▶ [Problem statement]: Every line of the entries below that carries the string "deux" should be copied.

═════ Records provided

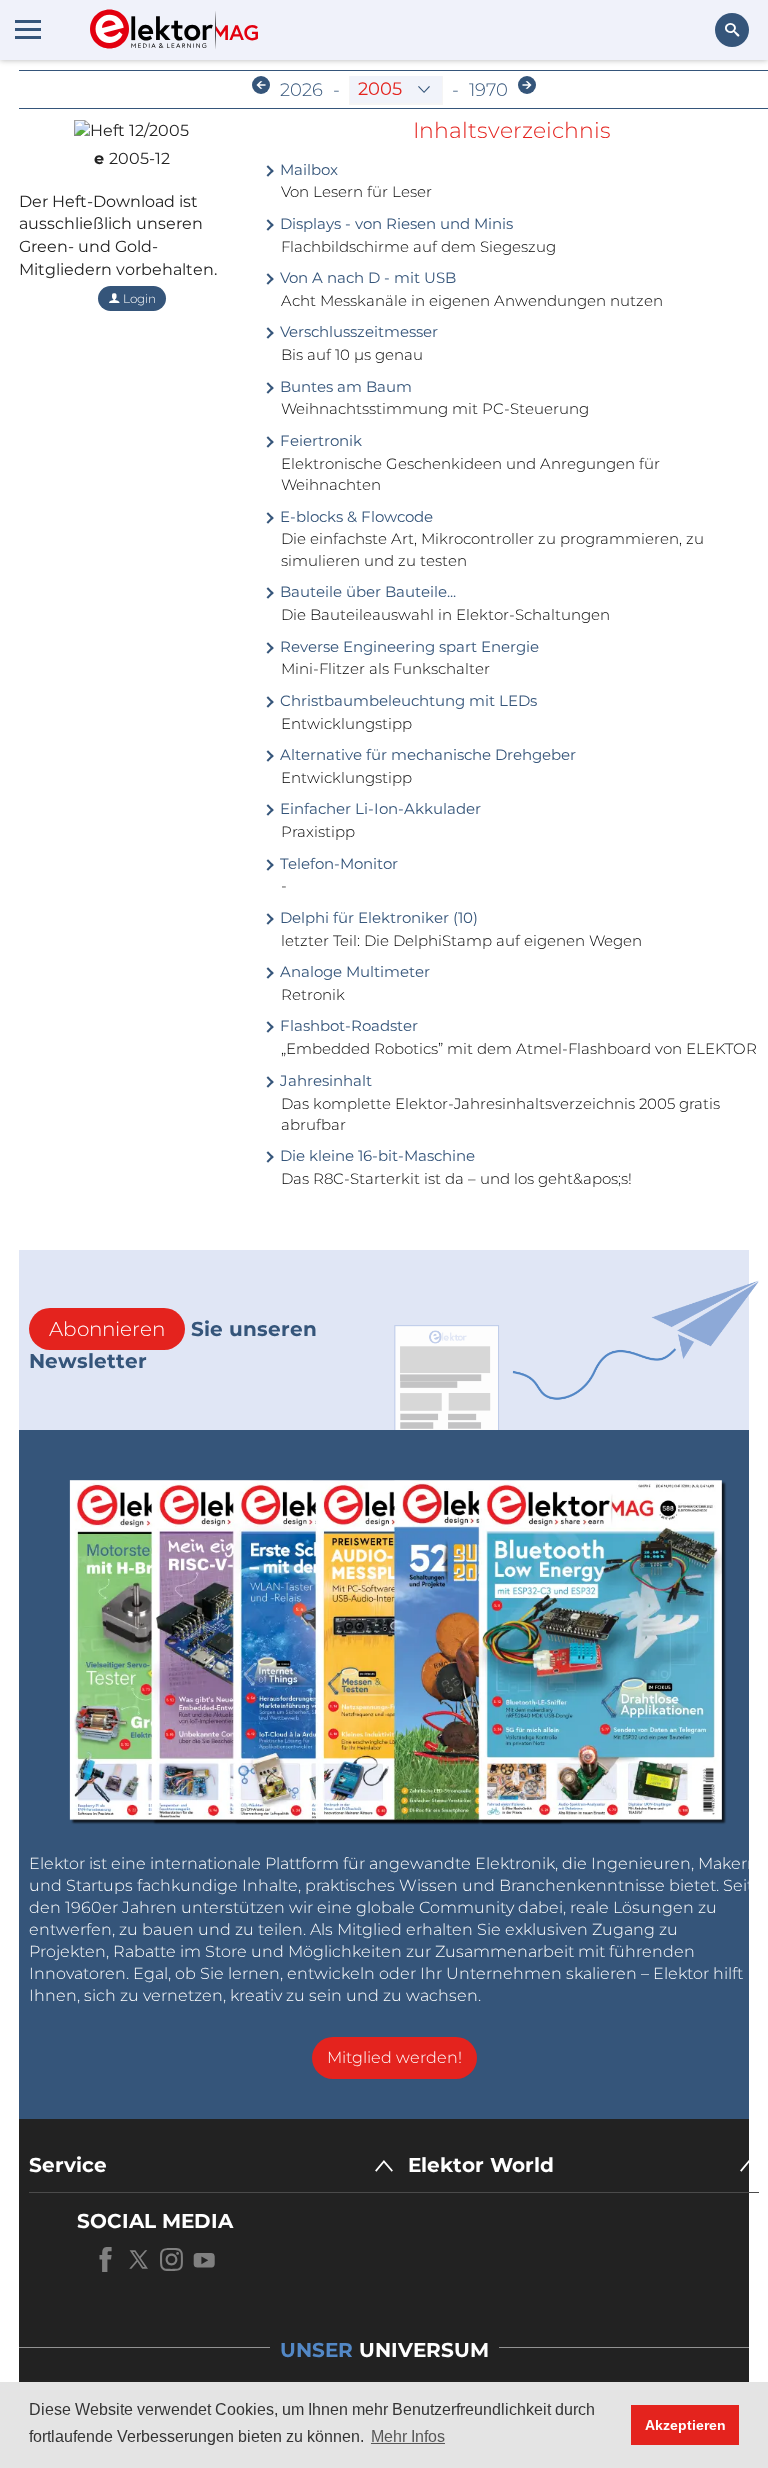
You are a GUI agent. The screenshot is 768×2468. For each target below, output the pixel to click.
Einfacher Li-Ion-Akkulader (378, 808)
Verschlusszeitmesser (357, 331)
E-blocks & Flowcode (354, 516)
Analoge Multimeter (353, 971)
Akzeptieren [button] (685, 2425)
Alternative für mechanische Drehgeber (426, 754)
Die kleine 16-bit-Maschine (375, 1155)
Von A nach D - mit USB (366, 277)
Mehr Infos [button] (408, 2436)
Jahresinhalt (324, 1080)
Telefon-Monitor (337, 863)
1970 (488, 90)
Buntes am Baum (344, 386)
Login (138, 298)
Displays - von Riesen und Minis (394, 223)
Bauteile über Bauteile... (366, 591)
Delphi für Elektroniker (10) (377, 917)
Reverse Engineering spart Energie (407, 646)
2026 (301, 90)
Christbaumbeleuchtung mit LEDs (406, 700)
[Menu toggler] (28, 29)
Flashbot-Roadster (347, 1025)
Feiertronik (319, 440)
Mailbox (307, 169)
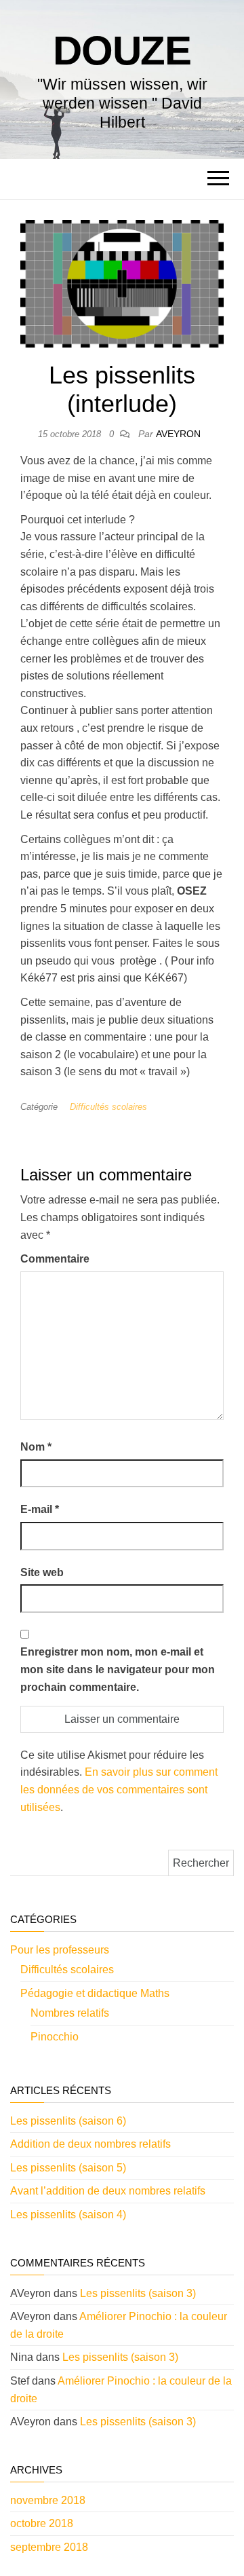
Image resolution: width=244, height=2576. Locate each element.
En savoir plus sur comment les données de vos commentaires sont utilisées (119, 1789)
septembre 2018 (49, 2547)
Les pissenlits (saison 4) (68, 2214)
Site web (42, 1572)
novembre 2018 (47, 2500)
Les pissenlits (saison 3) (138, 2293)
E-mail (39, 1509)
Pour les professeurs (59, 1950)
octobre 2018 (41, 2523)
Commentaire (54, 1259)
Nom (36, 1447)
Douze (122, 50)
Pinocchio (54, 2036)
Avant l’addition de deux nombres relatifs (107, 2191)
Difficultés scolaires (108, 1107)
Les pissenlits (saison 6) (68, 2121)
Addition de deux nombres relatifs (90, 2144)
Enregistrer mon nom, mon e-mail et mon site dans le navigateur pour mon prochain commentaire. (117, 1669)
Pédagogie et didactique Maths (94, 1993)
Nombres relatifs (69, 2013)
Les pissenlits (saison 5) (68, 2167)
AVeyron (178, 433)
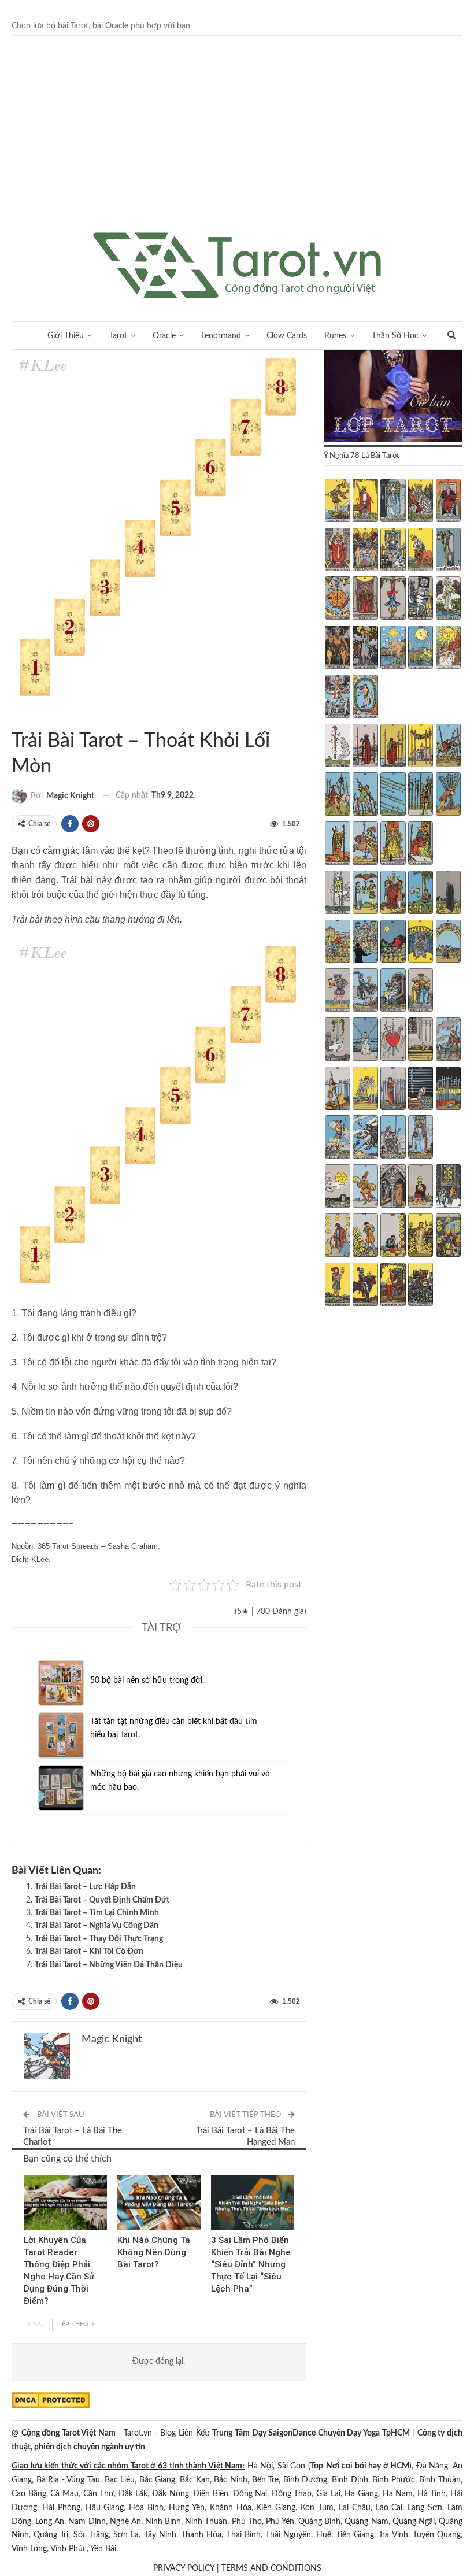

══════════

▶ [Answer section]:
Avant l’addition de deux nombres relatifs (107, 2191)
Addition de deux nombres relatifs (90, 2144)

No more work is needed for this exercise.